During negotiations for the grant of a lease for commercial premises a landlord will work hard, in conjunction with commercial agents, to gain the benefit of a guarantee (whether from an individual or from a company) for a tenant’s liabilities under the terms of a lease. In some cases the deal will only proceed where the landlord has the benefit of a worthwhile guarantee. The retention of the benefit of the guarantee can be, and sometimes actually is, an essential part of the on-going relationship between a commercial landlord and its tenant.
Landlords must therefore, in their dealings with tenants, be aware of the rule established by the case of Holme v Brunskill in 1878 (which is still very much good law): landlords must consult guarantors before agreeing a variation of the lease with a tenant. Any failure to obtain written consent from the guarantor to a variation may mean the guarantor is discharged immediately from all liabilities under the lease.
The only caveat allowed by the general rule is that if the alteration is
(1) insubstantial or
(2) incapable of prejudicing the guarantor
then the rule will not apply.
However, whether a change prejudices the guarantor, or actually is insubstantial, will be a decision for a court (in the worst case scenario) on an individual basis.
Landlords may only become aware that they can no longer rely on the guarantee some years after a variation of a lease, such a variation not having been authorised by a guarantor; usually when the landlord comes to attempt to enforce the guarantee (a nasty surprise!). This may even mean that a landlord who has purchased a property with the benefit of a commercial lease faces the loss of a guarantor, on whom financial due diligence has been carried out, for reasons of oversight by the previous owner (the previous landlord).

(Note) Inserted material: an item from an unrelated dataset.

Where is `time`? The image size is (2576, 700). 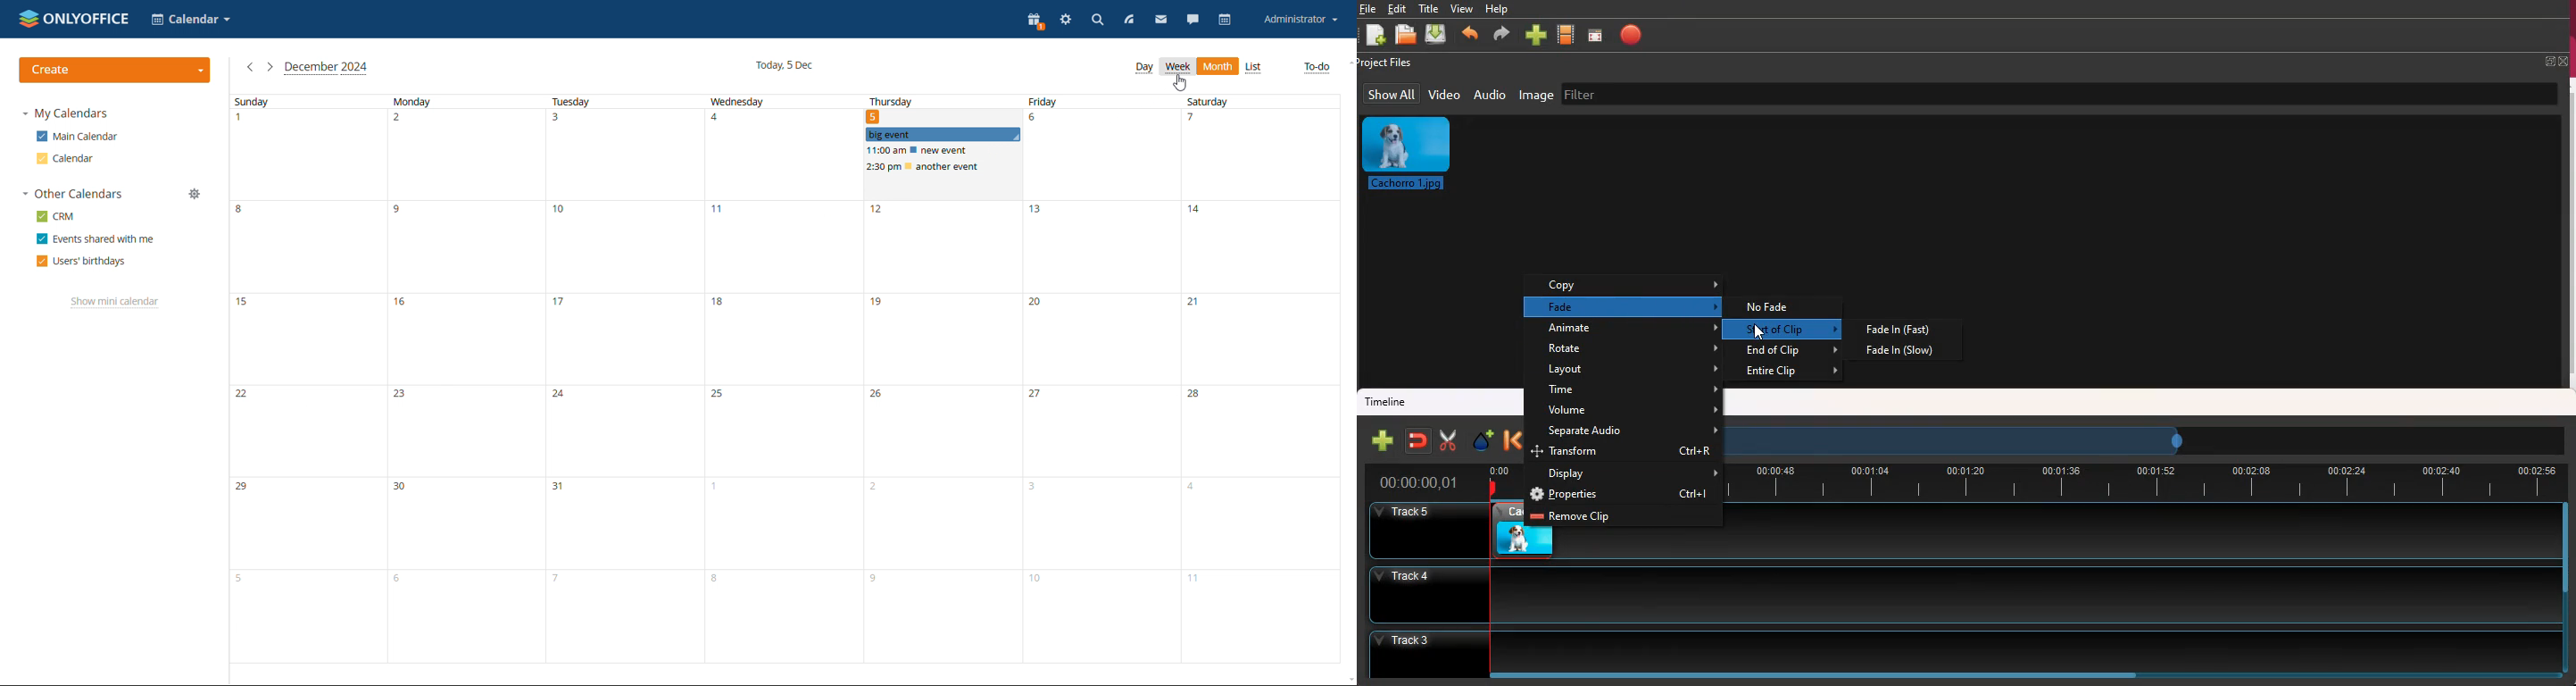 time is located at coordinates (1633, 390).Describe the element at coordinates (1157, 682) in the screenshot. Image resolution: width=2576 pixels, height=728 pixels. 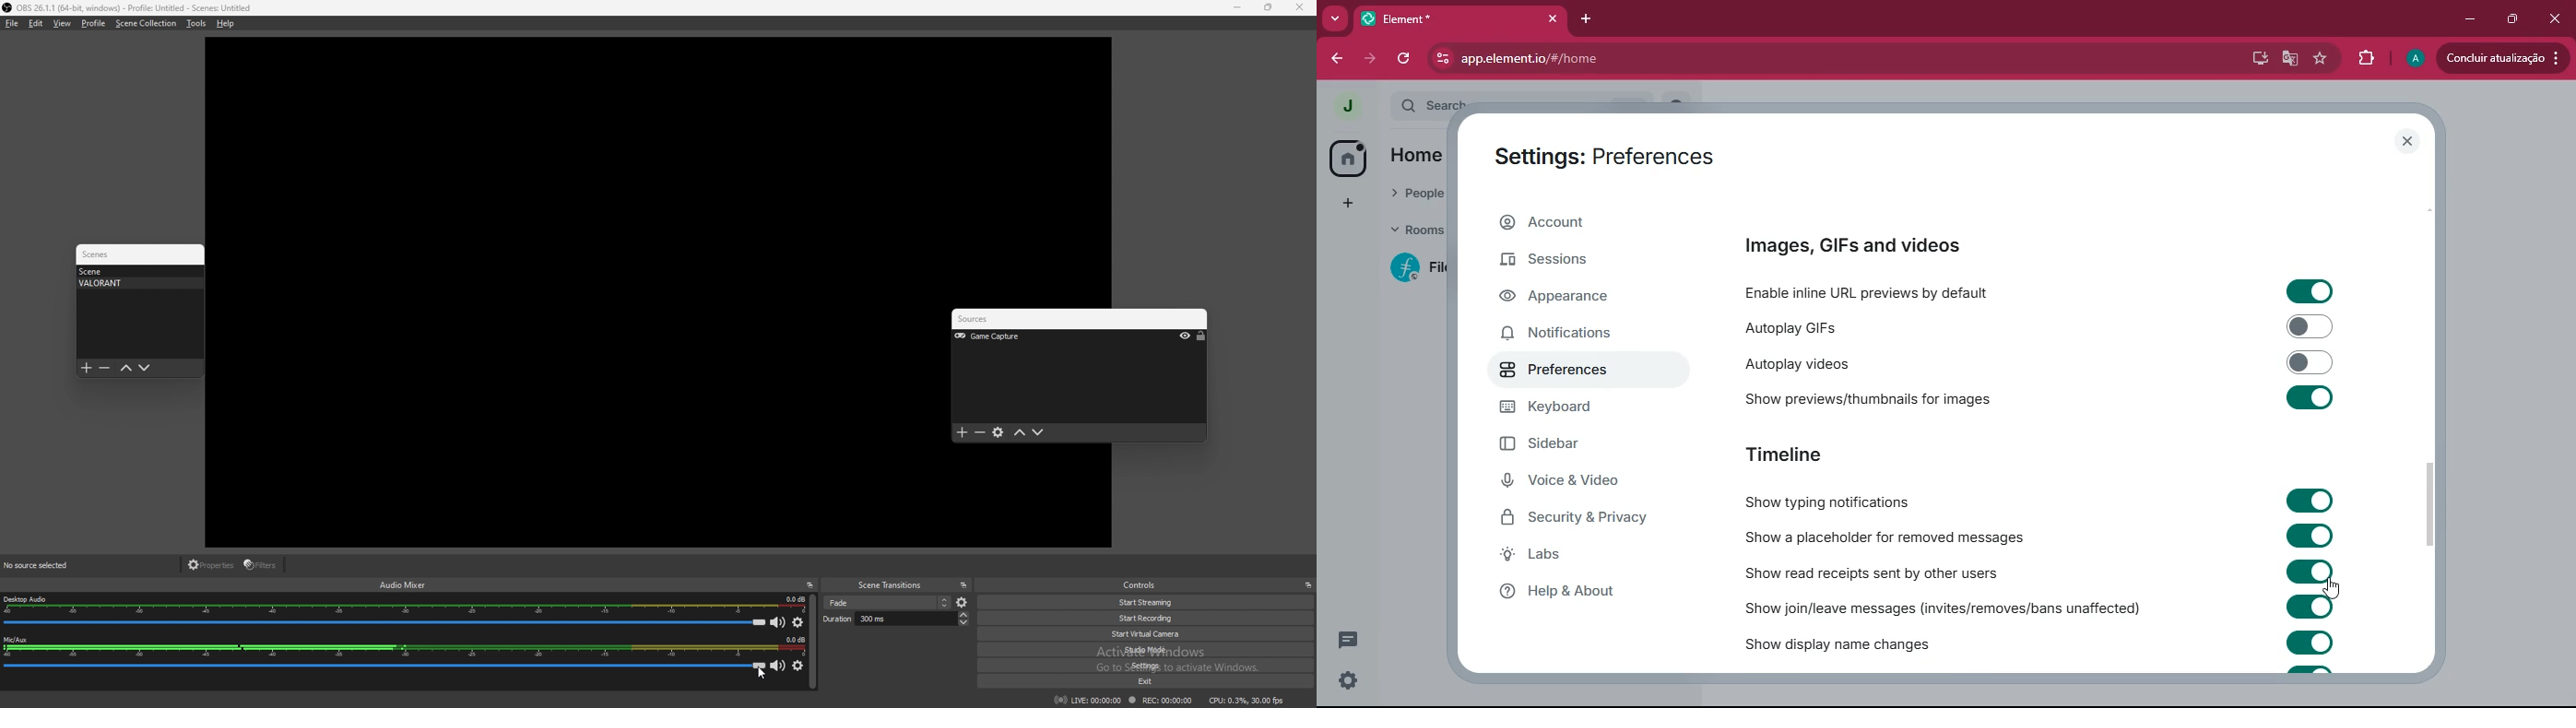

A case in point is the recent Court of Appeal case of Topland Portfolio No1 Limited v Smiths News Trading Limited . The landlord sought to enforce a valuable guarantee only to find that the grant of a licence for alterations (entered into without the guarantor’s consent in that case) to the tenant by a former landlord determined the guarantor’s liability. The Court of Appeal was content that the licence for alterations in this case acted prejudicially against the guarantor because at the time of entering into the lease the guarantor was aware that no alterations could be made to the property without the landlord’s consent and, therefore, would have expected to be a party to that licence as well.
The business world is a pragmatic environment but the potential for loss to a landlord in such cases is too great to take the risk. A landlord should always seek advice on any variation to a lease (however small) and how this variation will impact on any guarantor – otherwise the same landlord may find that a commercial lease is not the same investment as the landlord first thought!